**Instructions for the task:** Give back the data in full. Leave nothing out.

**Available data:**
=== Section Start ===
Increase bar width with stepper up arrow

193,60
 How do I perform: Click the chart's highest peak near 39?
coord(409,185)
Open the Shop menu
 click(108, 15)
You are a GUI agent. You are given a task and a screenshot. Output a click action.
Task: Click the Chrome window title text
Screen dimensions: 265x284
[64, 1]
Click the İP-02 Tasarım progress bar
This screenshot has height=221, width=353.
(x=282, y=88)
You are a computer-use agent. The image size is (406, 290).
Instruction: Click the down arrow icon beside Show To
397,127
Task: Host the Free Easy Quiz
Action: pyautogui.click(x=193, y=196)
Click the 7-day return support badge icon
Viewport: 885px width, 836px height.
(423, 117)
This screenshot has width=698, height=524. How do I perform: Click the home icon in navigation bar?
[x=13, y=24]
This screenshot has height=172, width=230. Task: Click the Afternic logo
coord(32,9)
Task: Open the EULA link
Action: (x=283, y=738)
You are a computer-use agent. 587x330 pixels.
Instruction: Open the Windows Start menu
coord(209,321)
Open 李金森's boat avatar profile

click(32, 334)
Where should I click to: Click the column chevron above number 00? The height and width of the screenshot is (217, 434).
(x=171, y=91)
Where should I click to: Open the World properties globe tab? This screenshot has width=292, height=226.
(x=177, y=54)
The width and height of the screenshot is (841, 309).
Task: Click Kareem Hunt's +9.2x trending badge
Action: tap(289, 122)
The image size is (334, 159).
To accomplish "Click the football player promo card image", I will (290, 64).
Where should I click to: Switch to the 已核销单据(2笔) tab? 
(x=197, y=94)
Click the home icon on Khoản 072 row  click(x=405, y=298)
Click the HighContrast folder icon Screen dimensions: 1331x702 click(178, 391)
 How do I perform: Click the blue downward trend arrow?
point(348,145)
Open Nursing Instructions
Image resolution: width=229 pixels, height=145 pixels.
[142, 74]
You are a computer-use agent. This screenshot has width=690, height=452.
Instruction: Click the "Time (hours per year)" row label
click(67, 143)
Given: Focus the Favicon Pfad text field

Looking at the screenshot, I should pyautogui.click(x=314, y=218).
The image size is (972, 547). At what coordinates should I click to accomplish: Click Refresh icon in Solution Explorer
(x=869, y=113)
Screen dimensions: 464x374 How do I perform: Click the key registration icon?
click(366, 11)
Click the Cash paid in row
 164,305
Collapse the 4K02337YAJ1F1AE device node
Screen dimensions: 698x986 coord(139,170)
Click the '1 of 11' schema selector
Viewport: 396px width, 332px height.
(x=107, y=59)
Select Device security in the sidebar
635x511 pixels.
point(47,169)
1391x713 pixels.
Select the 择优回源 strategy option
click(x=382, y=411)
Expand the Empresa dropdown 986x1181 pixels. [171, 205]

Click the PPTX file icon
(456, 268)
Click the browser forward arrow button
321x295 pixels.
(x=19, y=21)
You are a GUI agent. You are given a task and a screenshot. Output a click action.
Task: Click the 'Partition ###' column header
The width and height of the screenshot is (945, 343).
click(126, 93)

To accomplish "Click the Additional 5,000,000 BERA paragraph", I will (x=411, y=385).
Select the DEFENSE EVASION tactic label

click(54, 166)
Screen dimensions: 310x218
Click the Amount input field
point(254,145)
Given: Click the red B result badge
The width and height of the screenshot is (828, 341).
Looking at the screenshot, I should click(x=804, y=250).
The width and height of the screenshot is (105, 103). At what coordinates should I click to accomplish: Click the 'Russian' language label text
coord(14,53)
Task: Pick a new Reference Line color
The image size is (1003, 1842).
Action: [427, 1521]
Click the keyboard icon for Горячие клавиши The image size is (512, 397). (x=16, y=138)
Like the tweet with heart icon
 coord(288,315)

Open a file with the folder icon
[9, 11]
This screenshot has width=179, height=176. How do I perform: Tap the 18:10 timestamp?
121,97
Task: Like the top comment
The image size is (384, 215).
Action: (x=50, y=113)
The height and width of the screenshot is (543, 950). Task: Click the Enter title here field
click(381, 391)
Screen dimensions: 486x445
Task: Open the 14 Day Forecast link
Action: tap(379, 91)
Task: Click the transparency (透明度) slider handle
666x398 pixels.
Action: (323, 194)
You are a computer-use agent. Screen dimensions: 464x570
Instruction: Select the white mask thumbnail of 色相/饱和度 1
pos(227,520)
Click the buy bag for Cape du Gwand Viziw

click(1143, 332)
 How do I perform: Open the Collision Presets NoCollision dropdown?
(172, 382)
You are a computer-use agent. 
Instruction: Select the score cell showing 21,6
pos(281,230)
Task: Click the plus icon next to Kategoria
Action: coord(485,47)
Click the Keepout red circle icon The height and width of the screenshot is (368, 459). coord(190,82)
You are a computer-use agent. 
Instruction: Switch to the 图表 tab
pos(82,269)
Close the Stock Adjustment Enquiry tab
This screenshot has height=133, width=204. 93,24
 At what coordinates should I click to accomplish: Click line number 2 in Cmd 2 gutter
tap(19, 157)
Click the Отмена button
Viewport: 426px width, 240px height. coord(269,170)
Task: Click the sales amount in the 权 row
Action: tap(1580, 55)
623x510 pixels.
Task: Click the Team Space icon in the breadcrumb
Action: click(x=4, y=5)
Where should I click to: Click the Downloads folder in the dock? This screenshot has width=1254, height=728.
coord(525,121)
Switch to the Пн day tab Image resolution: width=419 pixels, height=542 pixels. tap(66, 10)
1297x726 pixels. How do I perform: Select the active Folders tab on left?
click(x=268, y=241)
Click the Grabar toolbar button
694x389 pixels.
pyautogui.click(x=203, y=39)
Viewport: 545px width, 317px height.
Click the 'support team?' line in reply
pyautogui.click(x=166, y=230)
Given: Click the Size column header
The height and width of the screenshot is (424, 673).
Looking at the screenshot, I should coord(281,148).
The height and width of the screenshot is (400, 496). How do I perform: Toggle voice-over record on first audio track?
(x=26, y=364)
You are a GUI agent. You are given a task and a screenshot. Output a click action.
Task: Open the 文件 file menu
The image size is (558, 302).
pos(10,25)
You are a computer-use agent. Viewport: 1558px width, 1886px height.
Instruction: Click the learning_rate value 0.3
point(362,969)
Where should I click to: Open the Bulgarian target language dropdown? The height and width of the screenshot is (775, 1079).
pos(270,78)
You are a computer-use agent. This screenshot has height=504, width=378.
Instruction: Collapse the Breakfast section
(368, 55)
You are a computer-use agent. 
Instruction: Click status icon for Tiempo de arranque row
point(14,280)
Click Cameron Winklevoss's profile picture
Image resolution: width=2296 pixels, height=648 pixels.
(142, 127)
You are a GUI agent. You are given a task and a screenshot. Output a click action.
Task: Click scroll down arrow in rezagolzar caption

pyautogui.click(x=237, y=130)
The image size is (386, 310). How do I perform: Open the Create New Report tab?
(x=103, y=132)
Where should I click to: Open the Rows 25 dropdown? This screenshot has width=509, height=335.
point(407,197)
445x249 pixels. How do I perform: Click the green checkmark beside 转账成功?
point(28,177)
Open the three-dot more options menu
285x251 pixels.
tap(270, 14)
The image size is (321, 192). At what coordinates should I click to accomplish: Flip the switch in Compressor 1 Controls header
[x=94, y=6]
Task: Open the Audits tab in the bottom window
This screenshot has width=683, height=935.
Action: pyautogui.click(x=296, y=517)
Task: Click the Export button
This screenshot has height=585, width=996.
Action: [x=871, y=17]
=== Section End ===
**Result of this task:**
Increase bar width with stepper up arrow

193,60
 How do I perform: Click the chart's highest peak near 39?
coord(409,185)
Open the Shop menu
 click(108, 15)
You are a GUI agent. You are given a task and a screenshot. Output a click action.
Task: Click the Chrome window title text
Screen dimensions: 265x284
[64, 1]
Click the İP-02 Tasarım progress bar
This screenshot has height=221, width=353.
(x=282, y=88)
You are a computer-use agent. The image size is (406, 290).
Instruction: Click the down arrow icon beside Show To
397,127
Task: Host the Free Easy Quiz
Action: pyautogui.click(x=193, y=196)
Click the 7-day return support badge icon
Viewport: 885px width, 836px height.
(423, 117)
This screenshot has width=698, height=524. How do I perform: Click the home icon in navigation bar?
[x=13, y=24]
This screenshot has height=172, width=230. Task: Click the Afternic logo
coord(32,9)
Task: Open the EULA link
Action: (x=283, y=738)
You are a computer-use agent. 587x330 pixels.
Instruction: Open the Windows Start menu
coord(209,321)
Open 李金森's boat avatar profile

click(32, 334)
Where should I click to: Click the column chevron above number 00? The height and width of the screenshot is (217, 434).
(x=171, y=91)
Where should I click to: Open the World properties globe tab? This screenshot has width=292, height=226.
(x=177, y=54)
The width and height of the screenshot is (841, 309).
Task: Click Kareem Hunt's +9.2x trending badge
Action: tap(289, 122)
The image size is (334, 159).
To accomplish "Click the football player promo card image", I will (290, 64).
Where should I click to: Switch to the 已核销单据(2笔) tab? 
(x=197, y=94)
Click the home icon on Khoản 072 row  click(x=405, y=298)
Click the HighContrast folder icon Screen dimensions: 1331x702 click(178, 391)
 How do I perform: Click the blue downward trend arrow?
point(348,145)
Open Nursing Instructions
Image resolution: width=229 pixels, height=145 pixels.
[142, 74]
You are a computer-use agent. This screenshot has width=690, height=452.
Instruction: Click the "Time (hours per year)" row label
click(67, 143)
Given: Focus the Favicon Pfad text field

Looking at the screenshot, I should pyautogui.click(x=314, y=218).
The image size is (972, 547). At what coordinates should I click to accomplish: Click Refresh icon in Solution Explorer
(x=869, y=113)
Screen dimensions: 464x374 How do I perform: Click the key registration icon?
click(366, 11)
Click the Cash paid in row
 164,305
Collapse the 4K02337YAJ1F1AE device node
Screen dimensions: 698x986 coord(139,170)
Click the '1 of 11' schema selector
Viewport: 396px width, 332px height.
(x=107, y=59)
Select Device security in the sidebar
635x511 pixels.
point(47,169)
1391x713 pixels.
Select the 择优回源 strategy option
click(x=382, y=411)
Expand the Empresa dropdown 986x1181 pixels. [171, 205]

Click the PPTX file icon
(456, 268)
Click the browser forward arrow button
321x295 pixels.
(x=19, y=21)
You are a GUI agent. You are given a task and a screenshot. Output a click action.
Task: Click the 'Partition ###' column header
The width and height of the screenshot is (945, 343).
click(126, 93)

To accomplish "Click the Additional 5,000,000 BERA paragraph", I will (x=411, y=385).
Select the DEFENSE EVASION tactic label

click(54, 166)
Screen dimensions: 310x218
Click the Amount input field
point(254,145)
Given: Click the red B result badge
The width and height of the screenshot is (828, 341).
Looking at the screenshot, I should click(x=804, y=250).
The width and height of the screenshot is (105, 103). At what coordinates should I click to accomplish: Click the 'Russian' language label text
coord(14,53)
Task: Pick a new Reference Line color
The image size is (1003, 1842).
Action: [427, 1521]
Click the keyboard icon for Горячие клавиши The image size is (512, 397). (x=16, y=138)
Like the tweet with heart icon
 coord(288,315)

Open a file with the folder icon
[9, 11]
This screenshot has width=179, height=176. How do I perform: Tap the 18:10 timestamp?
121,97
Task: Like the top comment
The image size is (384, 215).
Action: (x=50, y=113)
The height and width of the screenshot is (543, 950). Task: Click the Enter title here field
click(381, 391)
Screen dimensions: 486x445
Task: Open the 14 Day Forecast link
Action: tap(379, 91)
Task: Click the transparency (透明度) slider handle
666x398 pixels.
Action: (323, 194)
You are a computer-use agent. Screen dimensions: 464x570
Instruction: Select the white mask thumbnail of 色相/饱和度 1
pos(227,520)
Click the buy bag for Cape du Gwand Viziw

click(1143, 332)
 How do I perform: Open the Collision Presets NoCollision dropdown?
(172, 382)
You are a computer-use agent. 
Instruction: Select the score cell showing 21,6
pos(281,230)
Task: Click the plus icon next to Kategoria
Action: coord(485,47)
Click the Keepout red circle icon The height and width of the screenshot is (368, 459). coord(190,82)
You are a computer-use agent. 
Instruction: Switch to the 图表 tab
pos(82,269)
Close the Stock Adjustment Enquiry tab
This screenshot has height=133, width=204. 93,24
 At what coordinates should I click to accomplish: Click line number 2 in Cmd 2 gutter
tap(19, 157)
Click the Отмена button
Viewport: 426px width, 240px height. coord(269,170)
Task: Click the sales amount in the 权 row
Action: tap(1580, 55)
623x510 pixels.
Task: Click the Team Space icon in the breadcrumb
Action: click(x=4, y=5)
Where should I click to: Click the Downloads folder in the dock? This screenshot has width=1254, height=728.
coord(525,121)
Switch to the Пн day tab Image resolution: width=419 pixels, height=542 pixels. tap(66, 10)
1297x726 pixels. How do I perform: Select the active Folders tab on left?
click(x=268, y=241)
Click the Grabar toolbar button
694x389 pixels.
pyautogui.click(x=203, y=39)
Viewport: 545px width, 317px height.
Click the 'support team?' line in reply
pyautogui.click(x=166, y=230)
Given: Click the Size column header
The height and width of the screenshot is (424, 673).
Looking at the screenshot, I should coord(281,148).
The height and width of the screenshot is (400, 496). How do I perform: Toggle voice-over record on first audio track?
(x=26, y=364)
You are a GUI agent. You are given a task and a screenshot. Output a click action.
Task: Open the 文件 file menu
The image size is (558, 302).
pos(10,25)
You are a computer-use agent. Viewport: 1558px width, 1886px height.
Instruction: Click the learning_rate value 0.3
point(362,969)
Where should I click to: Open the Bulgarian target language dropdown? The height and width of the screenshot is (775, 1079).
pos(270,78)
You are a computer-use agent. This screenshot has height=504, width=378.
Instruction: Collapse the Breakfast section
(368, 55)
You are a computer-use agent. 
Instruction: Click status icon for Tiempo de arranque row
point(14,280)
Click Cameron Winklevoss's profile picture
Image resolution: width=2296 pixels, height=648 pixels.
(142, 127)
You are a GUI agent. You are given a task and a screenshot. Output a click action.
Task: Click scroll down arrow in rezagolzar caption

pyautogui.click(x=237, y=130)
The image size is (386, 310). How do I perform: Open the Create New Report tab?
(x=103, y=132)
Where should I click to: Open the Rows 25 dropdown? This screenshot has width=509, height=335.
point(407,197)
445x249 pixels. How do I perform: Click the green checkmark beside 转账成功?
point(28,177)
Open the three-dot more options menu
285x251 pixels.
tap(270, 14)
The image size is (321, 192). At what coordinates should I click to accomplish: Flip the switch in Compressor 1 Controls header
[x=94, y=6]
Task: Open the Audits tab in the bottom window
This screenshot has width=683, height=935.
Action: pyautogui.click(x=296, y=517)
Task: Click the Export button
This screenshot has height=585, width=996.
Action: [x=871, y=17]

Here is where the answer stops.